Es mejor prevenir los delitos que penarlos. Tal es el fin principal de toda buena legislación, que es el arte de conducir a los hombres al máximo de felicidad o al mínimo de desgracia posible, hablando según los cálculos de los bienes y males de la vida.

Pero los medios empleados hasta ahora, por lo general son falsos y opuestos al fin que se persigue. No es posible reducir la turbulenta actividad de los hombres a un orden geométrico sin irregularidad y confusión. Lo mismo que las constantes y sencillísimas leyes de la naturaleza no impiden que los planetas no se perturben en sus movimientos, así también en las infinitas y opuestas atracciones del placer y el dolor, tampoco las leyes humanas pueden evitar perturbaciones y desórdenes. A pesar de todo, ésta es la quimera de los hombres cuando tienen en sus manos el poder. Prohibir una multitud de acciones indiferentes, no es prevenir los delitos que puedan nacer de aquéllas, sino crear otros delitos nuevos; es tanto como definir a capricho la virtud y el vicio, predicados antes como eternos e inmutables. ¿A qué nos veríamos reducidos si se nos prohibiese todo aquello que puede inducir a delito? Sería menester privar al hombre del uso de sus sentidos. Por un motivo que haya que impulse a los hombres a cometer un verdadero delito, hay mil que inducen a cometer las acciones indiferentes llamadas delitos por algunas leyes malas; y si la probabilidad de los delitos es proporcional al número de los motivos, ampliar la esfera de los delitos es hacer crecer la probabilidad de cometerlos. La mayor parte de las leyes sólo son privilegios, o sea tributos de todos a la comodidad de algunos.

¿Queréis prevenir los delitos? Haced que las leyes sean claras, sencillas, y que toda la fuerza de la nación se encuentre condensada para defenderlas, sin que, por el contrario, ninguna parte de la misma se emplee en destruirlas. Haced que las leyes favorezcan menos a las clases sociales que a los hombres mismos.
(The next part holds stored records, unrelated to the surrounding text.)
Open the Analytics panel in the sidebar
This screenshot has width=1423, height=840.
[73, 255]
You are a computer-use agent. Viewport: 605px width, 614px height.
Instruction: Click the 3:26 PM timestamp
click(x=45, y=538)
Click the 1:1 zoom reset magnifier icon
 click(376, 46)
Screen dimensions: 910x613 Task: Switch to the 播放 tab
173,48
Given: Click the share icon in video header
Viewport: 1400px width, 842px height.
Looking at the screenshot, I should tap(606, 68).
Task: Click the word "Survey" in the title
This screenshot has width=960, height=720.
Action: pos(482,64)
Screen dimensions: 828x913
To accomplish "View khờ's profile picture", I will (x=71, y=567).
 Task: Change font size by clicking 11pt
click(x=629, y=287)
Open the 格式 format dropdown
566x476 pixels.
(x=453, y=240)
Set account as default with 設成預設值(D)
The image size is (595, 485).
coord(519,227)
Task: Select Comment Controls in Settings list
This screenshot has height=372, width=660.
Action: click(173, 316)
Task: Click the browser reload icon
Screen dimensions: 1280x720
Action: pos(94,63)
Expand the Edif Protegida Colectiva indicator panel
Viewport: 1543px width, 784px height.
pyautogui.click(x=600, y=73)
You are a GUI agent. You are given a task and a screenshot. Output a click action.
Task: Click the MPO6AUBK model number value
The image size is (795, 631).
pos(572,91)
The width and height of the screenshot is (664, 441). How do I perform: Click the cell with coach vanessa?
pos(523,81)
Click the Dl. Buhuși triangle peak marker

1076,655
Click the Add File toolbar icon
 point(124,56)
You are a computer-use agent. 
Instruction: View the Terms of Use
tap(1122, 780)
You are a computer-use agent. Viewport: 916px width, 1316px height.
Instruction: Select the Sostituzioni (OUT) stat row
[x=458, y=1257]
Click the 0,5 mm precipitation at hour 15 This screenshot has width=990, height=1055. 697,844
Que los hombres las teman y que sólo teman a ellas. El temor de las leyes es saludable, pero el temor de unos hombres hacia otros es fecundo en delitos. Los hombres esclavos son más viciosos, más libertinos, más crueles que los hombres libres.

Los hombres libres piensan en la ciencia, en los intereses de la nación, admiran asuntos grandes y tratan de imitarlos; pero los hombres esclavos, satisfechas con el día presente, buscan en el estrépito del libertinaje una distracción al aniquilamiento en que se ven; acostumbrados a la incertidumbre del éxito de todo, el de sus delitos se hace problemático para ellos, en ventaja de la pasión que los determina. Si la incertidumbre de las leyes recae sobre una nación indolente por su clima, esta incertidumbre mantendrá y aumentará su propia indolencia y torpeza; si recae en una nación voluptuosa, aunque activa, desperdiciará su actividad en un infinito número de pequeñas combinaciones e intrigas que esparcirán la desconfianza en todos los corazones y que harán de la traición y el disimulo la base de la prudencia; y si recae sobre una nación valerosa y fuerte, la incertidumbre quedará suprimida al fin, no sin formar antes muchas oscilaciones desde la libertad a la esclavitud y desde la esclavitud a la libertad.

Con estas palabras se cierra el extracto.